Reviews

Sign of the Times

Tim Firth has shortened his two-hander play, so that Sign of the Times is much faster than Absolutely Frank. It’s very well acted by Tom Shaw as Alan and Stephen Tompkinson as Frank and director Peter Wilson squeezes every laugh possible out of the story of two men with (nearly) impossible dreams.

Frank has worked for the same company for a quarter of a century, erecting illuminated signs on buildings while dreaming of writing a spy thriller better than those of John Le Carré and Frederick Forsyth. The trouble is that Tompkinson, though his timing is impeccable, doesn’t look the part of a conscientious worker who is just a little too grey in more senses than one to be considered indispensable by his boss.

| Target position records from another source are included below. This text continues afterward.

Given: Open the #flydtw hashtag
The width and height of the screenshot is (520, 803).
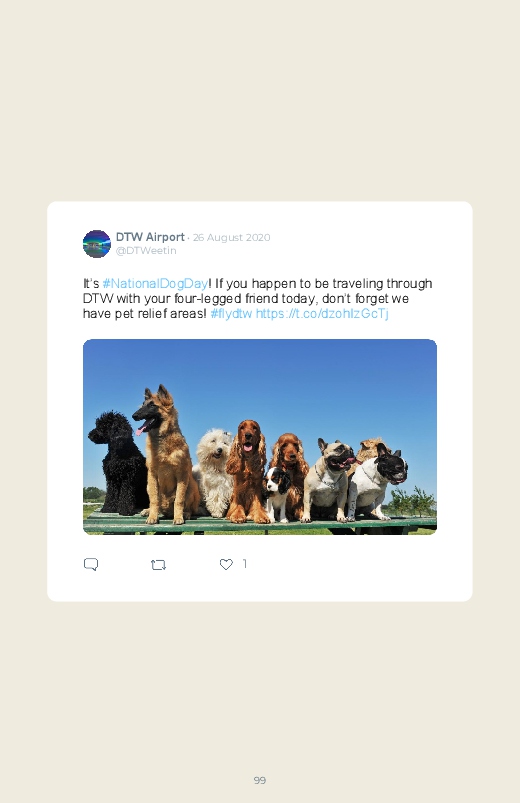Looking at the screenshot, I should point(231,313).
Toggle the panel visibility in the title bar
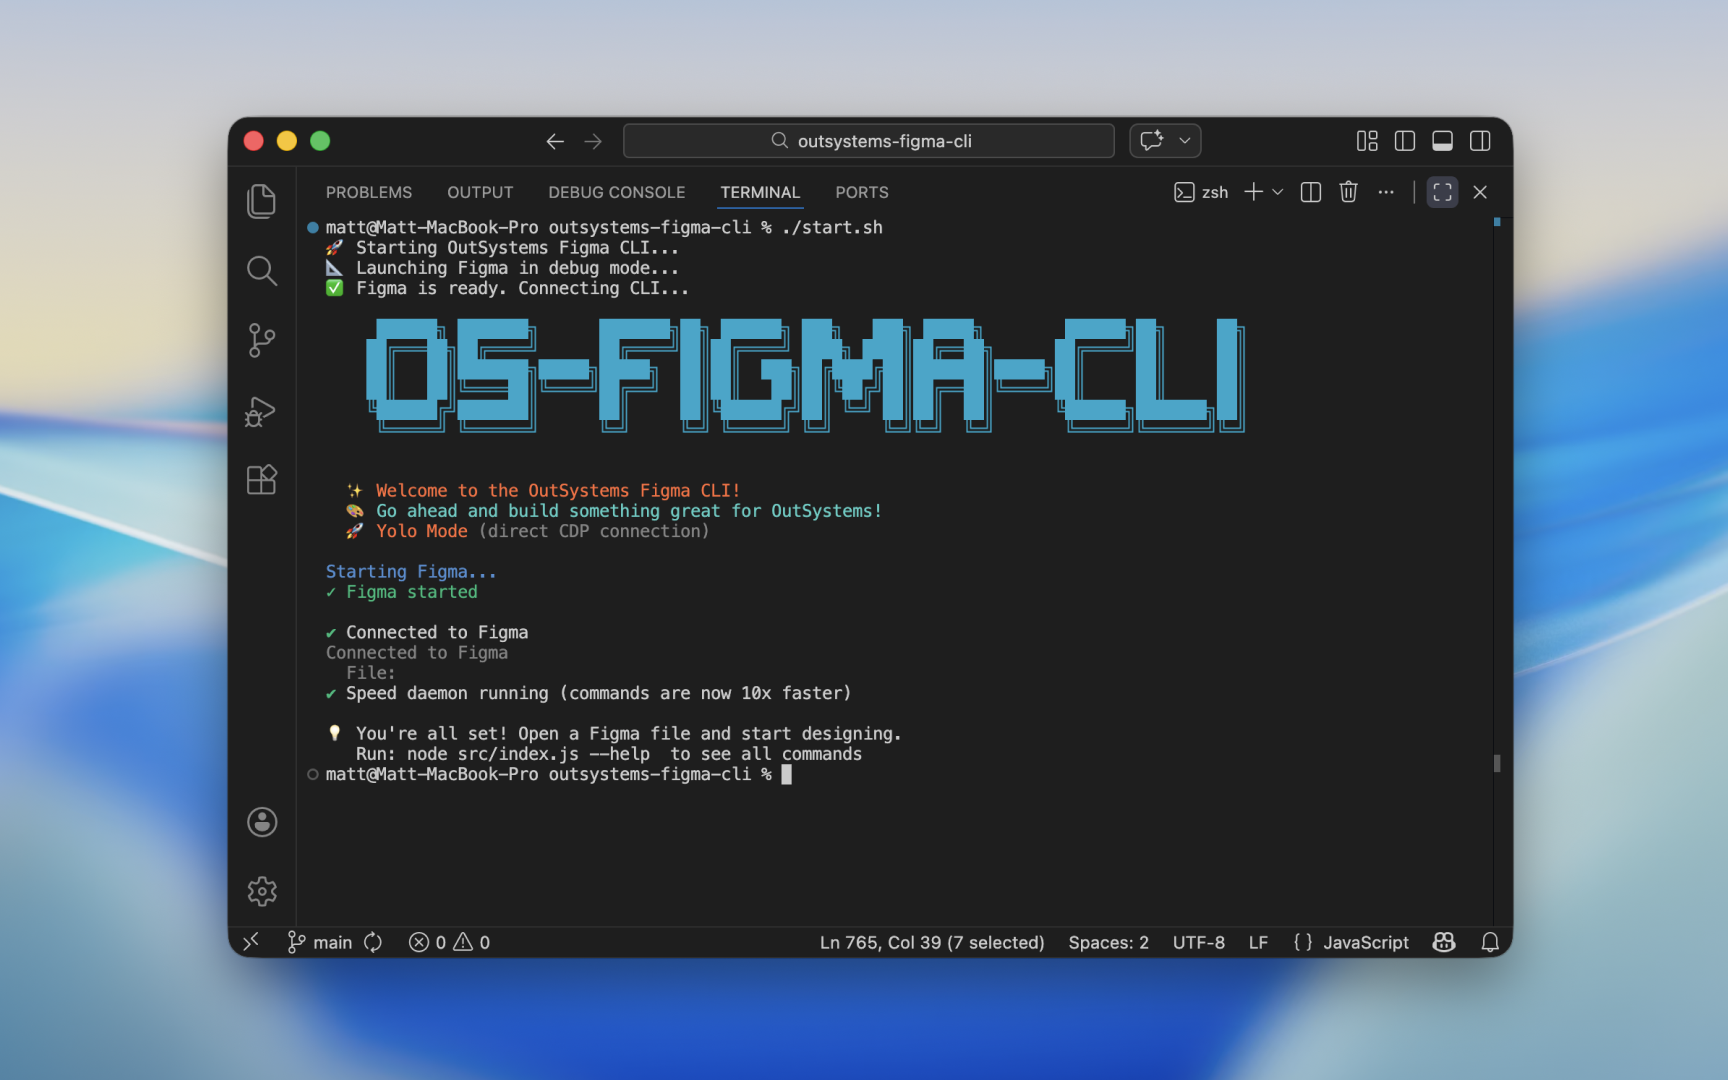This screenshot has height=1080, width=1728. 1442,140
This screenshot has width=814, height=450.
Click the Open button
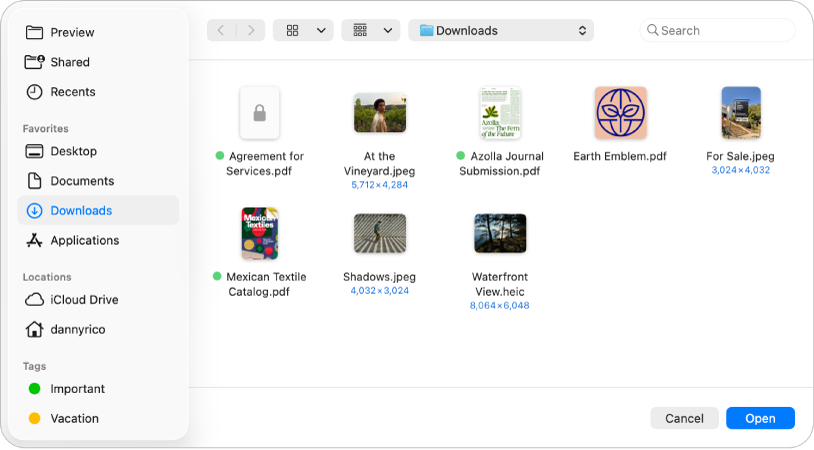tap(760, 418)
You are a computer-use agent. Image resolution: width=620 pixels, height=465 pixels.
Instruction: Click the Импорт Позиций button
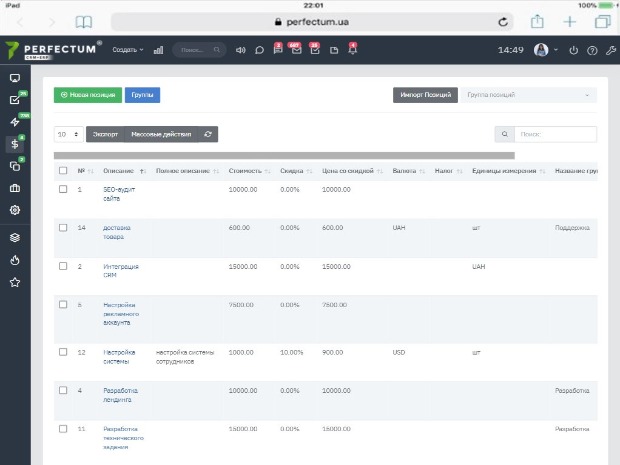click(x=425, y=95)
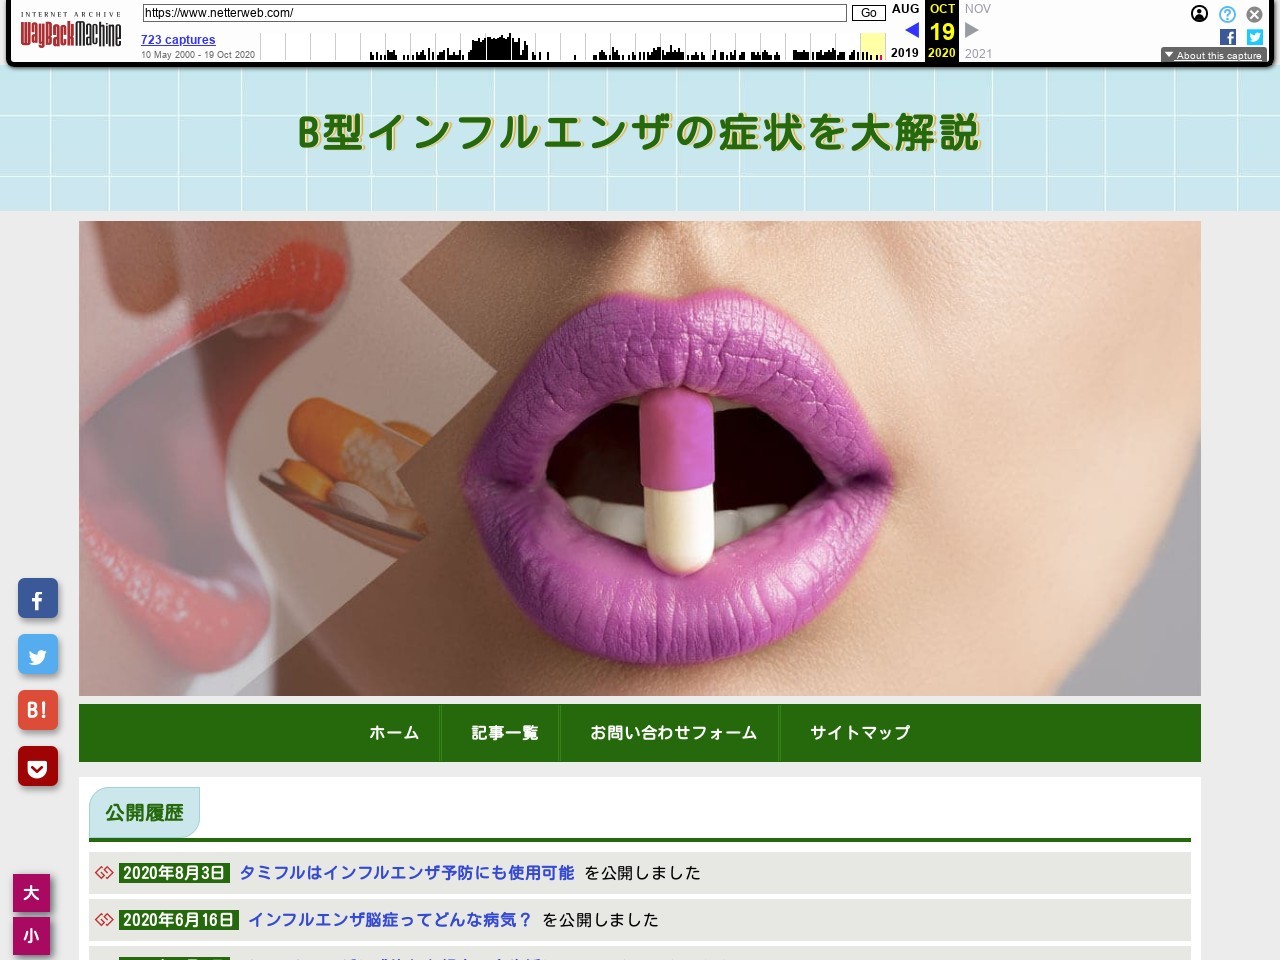Share page via Hatena Bookmark icon
The image size is (1280, 960).
click(x=38, y=711)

Shaw on the other hand is credible both as the unwilling work-experience teenager who’s up on the parapet with Frank because he has to be, not because he wants to, and with the glib salesman persona he assumes five years on in his life. You can believe that he knows what he wants, though the means to that end are as convoluted as Frank’s electric cables.

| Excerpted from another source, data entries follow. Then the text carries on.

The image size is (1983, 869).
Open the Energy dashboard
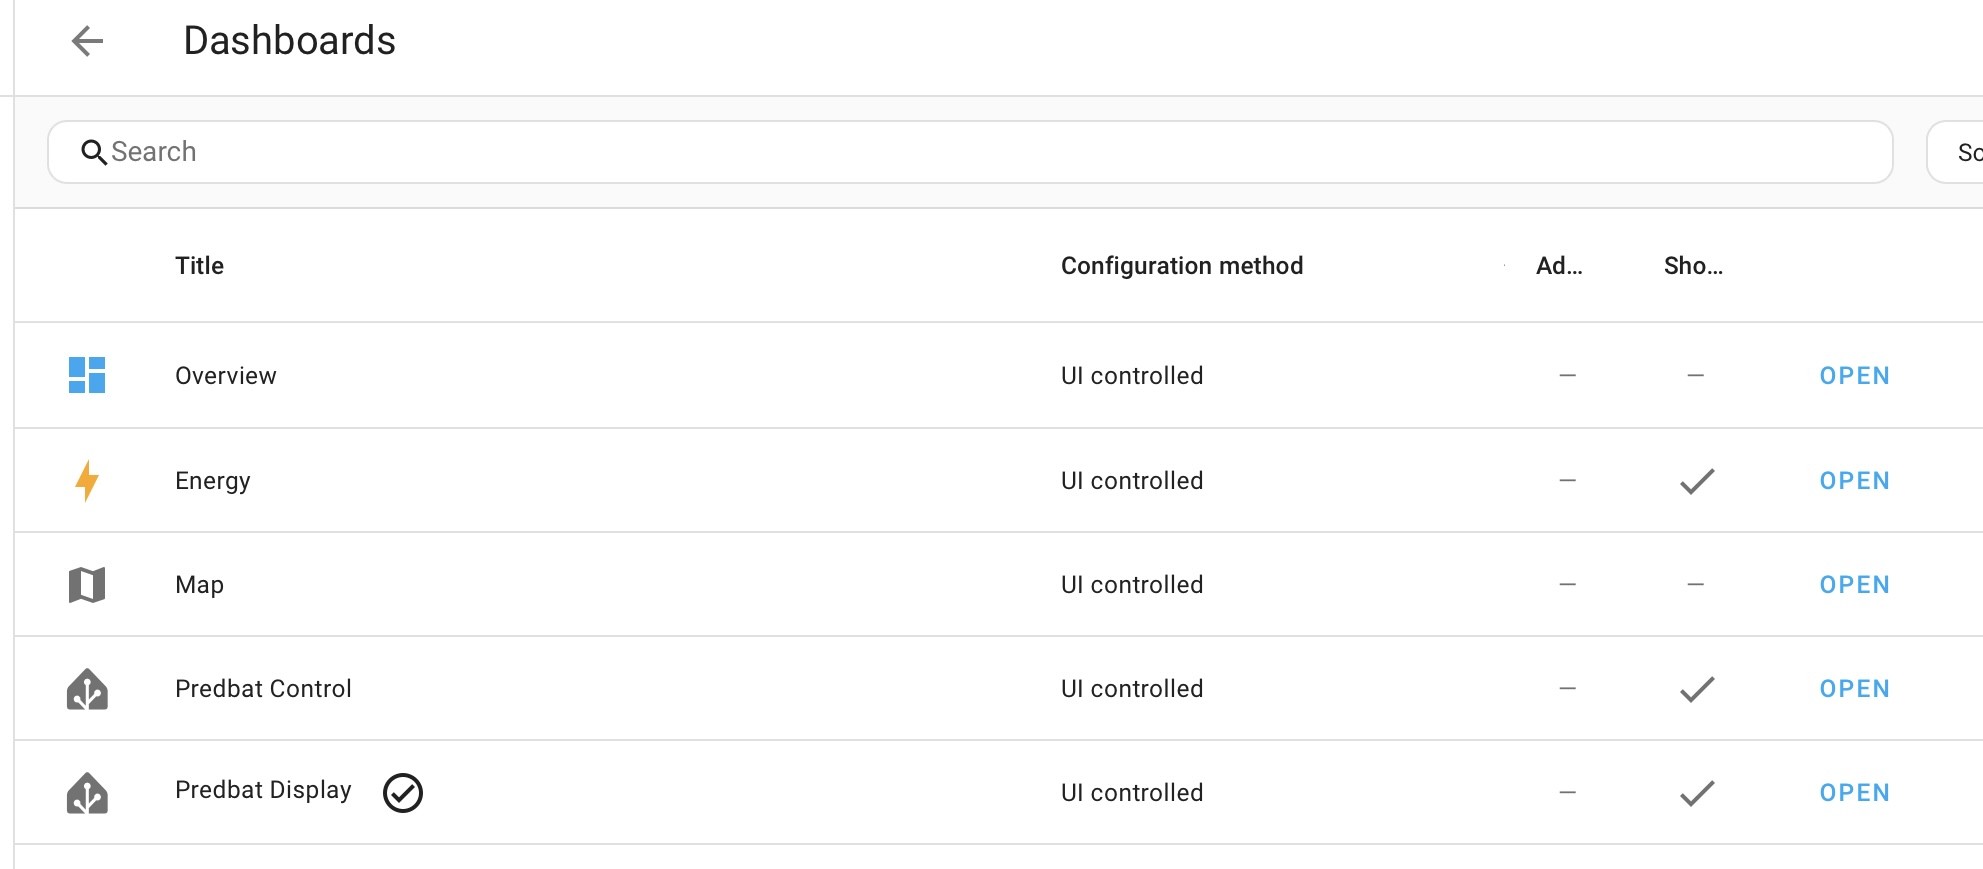pyautogui.click(x=1855, y=481)
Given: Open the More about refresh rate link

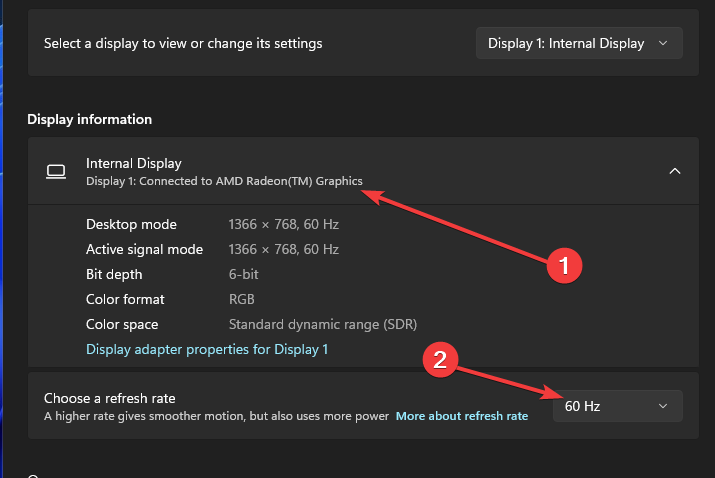Looking at the screenshot, I should [x=461, y=415].
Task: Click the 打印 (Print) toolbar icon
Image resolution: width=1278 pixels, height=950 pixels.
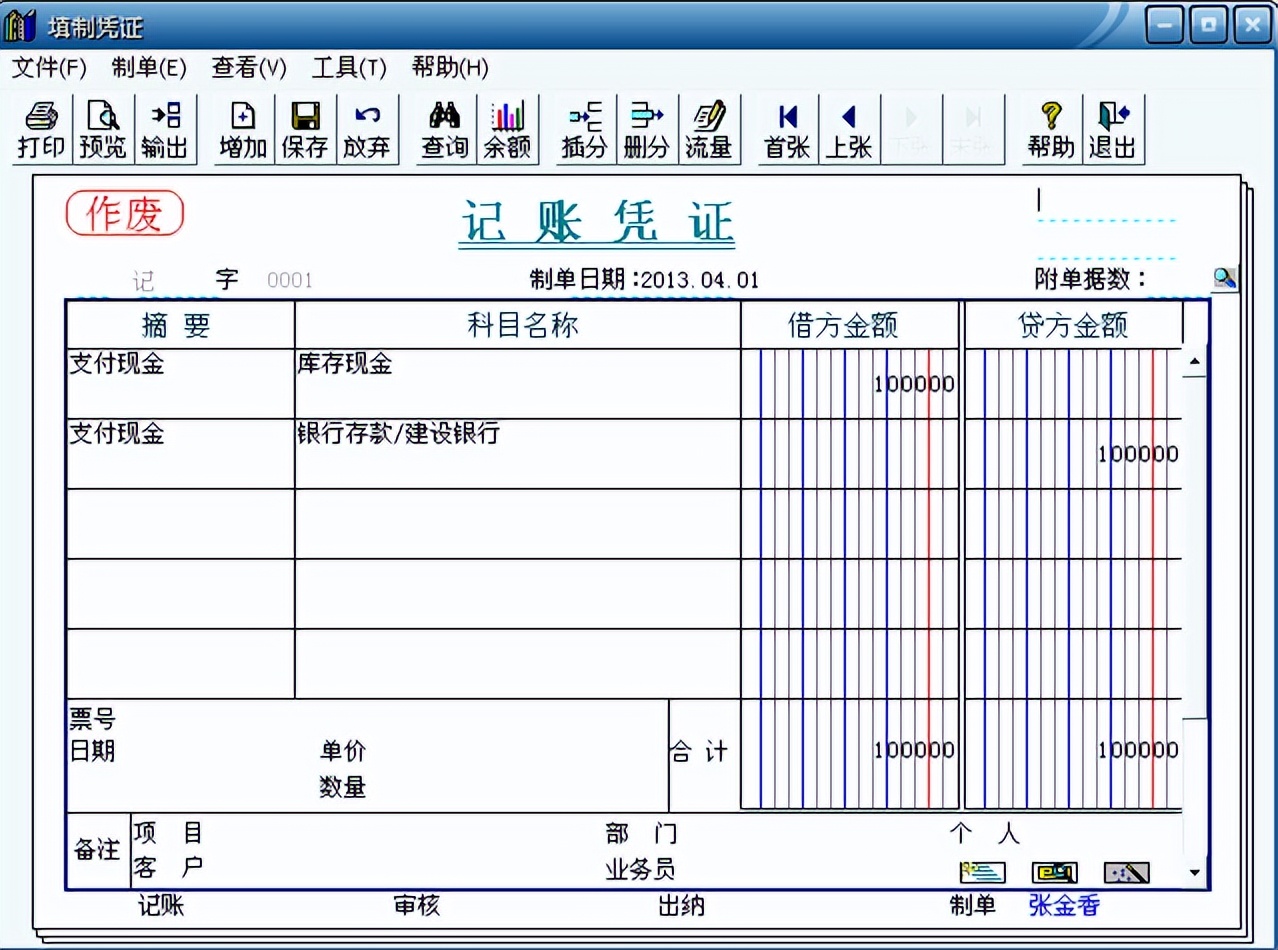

Morgan Large’s settings are good on detail, though neither the exterior one for the first act nor the interior of the second give any sense that the characters are high up outside and then inside warehouses. The malfunctioning letters also aren’t quite as good as they might be. I can appreciate that the wind and traffic noise which initially set the scene has to be muted to allow the dialogue exchanges to come over without distraction, but the company flag could have continued to flap in the breeze notwithstanding.

Farcical comedy relies as much on things seeming rock-solid and authentic as on mishaps brought about by personalities as well as by circumstances. You don’t have to care for the characters, nor even like them very much, but you do have to believe in them while they’re in front of you. Frank’s comment about older men – that the noun drops away and just leaves the adjective – is an apt one. Somehow Firth has managed to trim away some of the core of his original play.